Sal s’attendait à moitié à entendre une voix le féliciter dans l’oreille pour ce mensonge, puis il se souvint que Liss ignorait tout de la Liste et de l’équation mythique. Elle savait vaguement – comme tous ceux qui gravitaient autour des centres de pouvoir – que Fassin avait été envoyé sur Nasqueron pour retrouver quelque chose d’important, quelque chose qui avait un rapport avec la guerre future, mais c’était à peu près tout. Elle n’était pas présente lors du briefing effectué par la projection de l’amiral Quile, n’avait pas été mise au parfum – contrairement à Sal – et ne connaissait donc pas les détails de l’affaire.

— Dans ce cas, laissez le Culte des Affamés nous attaquer, et nous nous chargerons d’eux, déclara Yawiyuen de sa voix raisonnable.

C’était exactement le scénario que le Cabinet de guerre rêvait de voir se dérouler.

— On n’a qu’à dire « oui » tout de suite, envoya Liss.

— Peut-être pourrions-nous vous aider ? proposa alors Sorofieve.
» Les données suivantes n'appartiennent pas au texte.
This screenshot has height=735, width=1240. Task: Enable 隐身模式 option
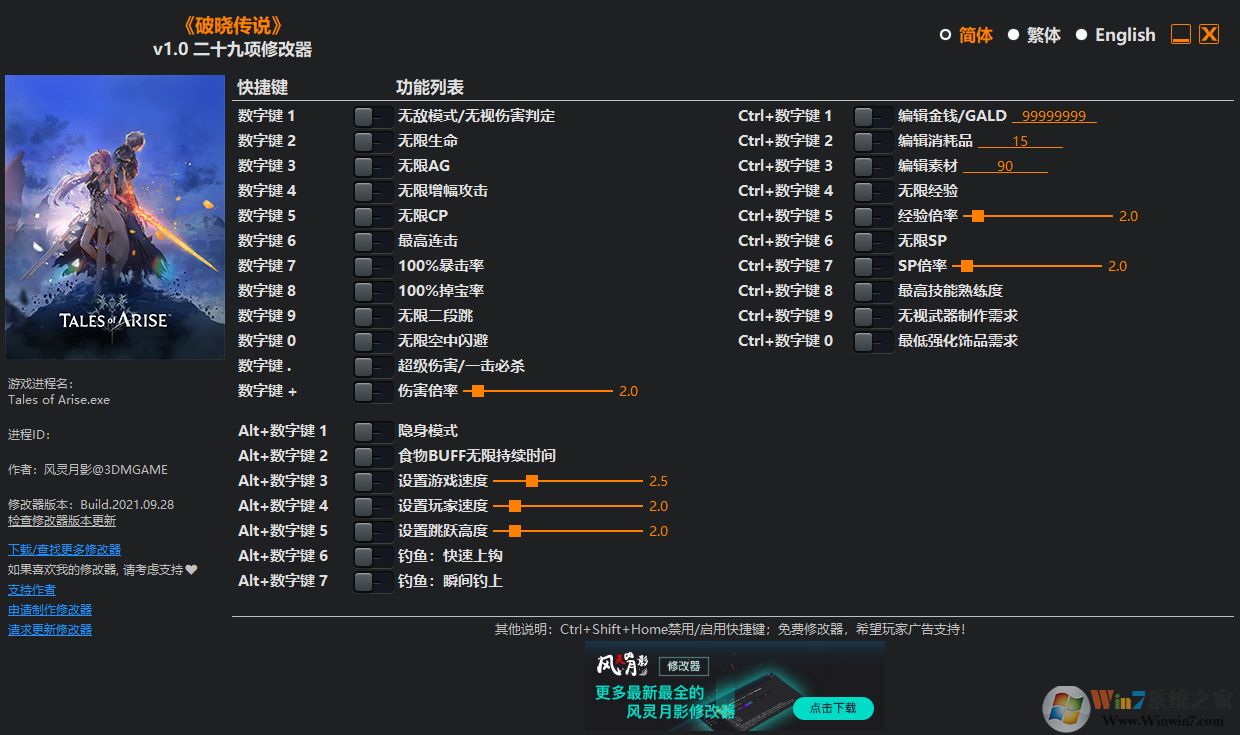click(373, 430)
— Oh ! non ! s’exclama Gruonoshe, comme si c’était une idée complètement absurde.

— Comme vient de l’expliquer le sous-maître Sorofieve, nous sommes persuadés que le Culte des Affamés a l’intention de s’emparer de l’intégralité du système, dit Saluus. Nous sommes tous menacés. Il serait donc logique d’unir nos forces.
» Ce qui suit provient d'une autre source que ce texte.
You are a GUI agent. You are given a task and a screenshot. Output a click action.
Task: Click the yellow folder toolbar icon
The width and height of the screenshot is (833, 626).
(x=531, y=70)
— Une menace commune requiert une défense commune, ajouta Sorofieve.

— Ou peut-être un mouvement de tenaille ! suggéra Yawiyuen d’un ton enjoué.

Saluus eut à nouveau envie de soupirer. Ces deux Habitants étaient des négociateurs de premier rang, autorisés – après une sélection dont on ignorait le mécanisme – à parler pour toute la société de Nasqueron ; pourtant, ils se comportaient souvent comme des enfants.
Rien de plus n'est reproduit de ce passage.